◆ PASSAGE ◆
"""

# Chihuahuas and Strokes



## fecielo

Hello everyone. I used to be a member of this forum under a different name but have not been here in so long I have forgotten my screen name and have changed e-mails since. So here I am under a new name.

Here is my problem and I am really hoping that someone on here can give me advice.

My chi Chico is now almost 7 years old. I purchased him from what I later found out was a BYB and he has had trouble with seizures since the first day I got him. He laways recovers within a few seconds though.

Anyway, Friday evening i came home kind of late. Let my puppies out (2 chis and 1 terrier) Chico was fine when I went to bed. He was curled up w/mommy like always.

"""

◆ INFORMATION ◆

"""

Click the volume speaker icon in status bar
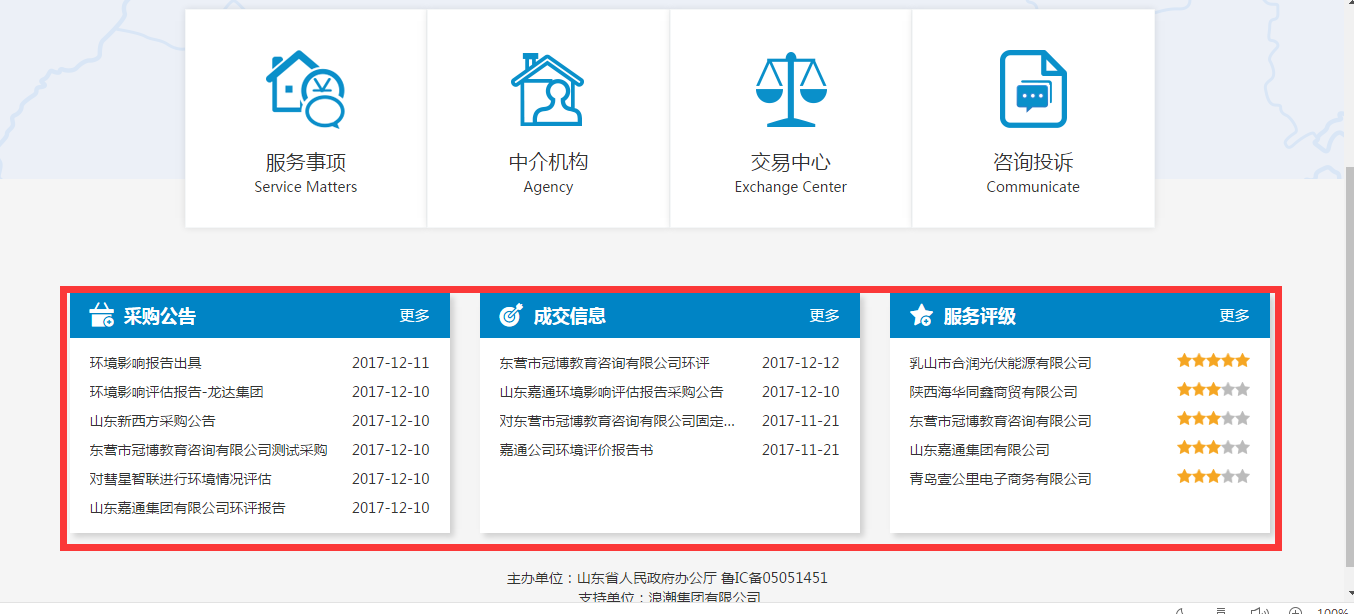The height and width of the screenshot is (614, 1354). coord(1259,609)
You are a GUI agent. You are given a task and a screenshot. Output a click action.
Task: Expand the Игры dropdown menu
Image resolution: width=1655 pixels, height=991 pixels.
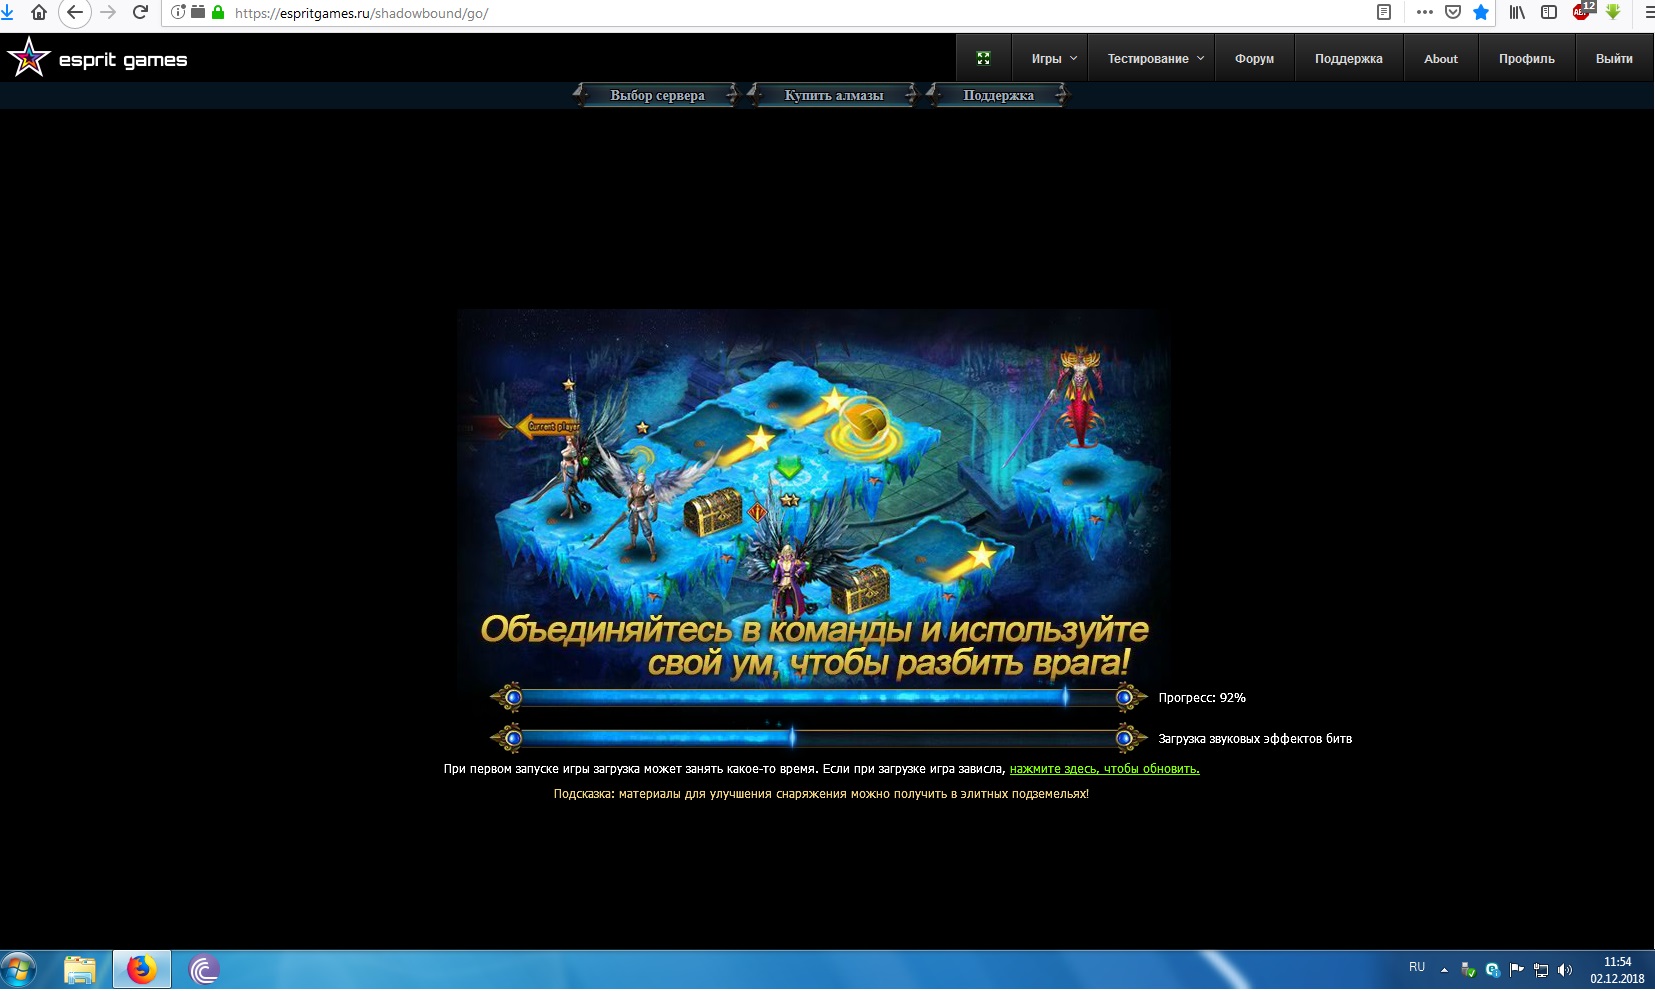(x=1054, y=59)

"""

◆ PROMPT A ◆
Using the forum post about Chihuahuas and strokes, decide whether each statement agrees with it: (i) Chico is almost 7 years old; (ii) Chico came from a breeder the poster knew to be a backyard breeder at the time of purchase; (iii) the poster has three dogs. Answer yes or no for each and quote the deciding words from the post.
◆ PROMPT B ◆
Rewrite as a short list the paragraph of the forum post about Chihuahuas and strokes that begins "My chi Chico is now almost 7 years old," keeping its main facts.
◆ PROMPT C ◆
Continue the forum post about Chihuahuas and strokes from the point where it stops.
The data has no connection to the forum post about Chihuahuas and strokes.

◆ RESPONSE BOX A ◆
(i) Yes. "My chi Chico is now almost 7 years old."
(ii) No. "I purchased him from what I later found out was a BYB"
(iii) Yes. "Let my puppies out (2 chis and 1 terrier)"

◆ RESPONSE BOX B ◆
- Chico is a Chihuahua, almost 7 years old.
- He was bought from what the poster later learned was a BYB.
- He has had seizures since the day the poster got him.
- He always recovers within a few seconds.

◆ RESPONSE BOX C ◆
Skip to the next morning. I got up early and let the dogs out like always except Chico didn't come. I found him in the dining room and when he saw me coming he rolled over on his back....now he does that all the time when he doesn't want to get up so it shoudn't have been a big deal but hi seyes looked funny to me. So I picked him up and took him outside and sat him down and that's when I saw that the legs on his right side didn't work. I was freaked. Now I have had him looked at and I am being told that there is not really anything that can be done for him but they tested him and said he knows his name, he's eating and drinking, and when they put their finger on his forehead he closes both eyes so it doesnt look like either side of his brain is damaged. They say he will recover in a few days but this is now Tuesday and I am still waiting for even a glimpse of my baby's old personality.

Has anyone else gone through this with their baby?


----------



## REBECCA

Sending prayers and hugs your way. I hope Chico is back to his old self very, very soon.


----------



## hallow91

I have no info for you. I just wanted to send positive vibes your way. Hope Chico gets well soon.


----------



## Krista

Awww poor little guy  I'm sorry I don't know anything about that in dogs but I really hope he recovers quickly.


----------



## BellaLina's Mom

I'm sorry to hear about Chico's illness. We hope Chico makes a speedy recovery.

My deceased chi had vestibular syndrome when she was 14 years old and recovered from it in 2 weeks. She passed away at the age of 15.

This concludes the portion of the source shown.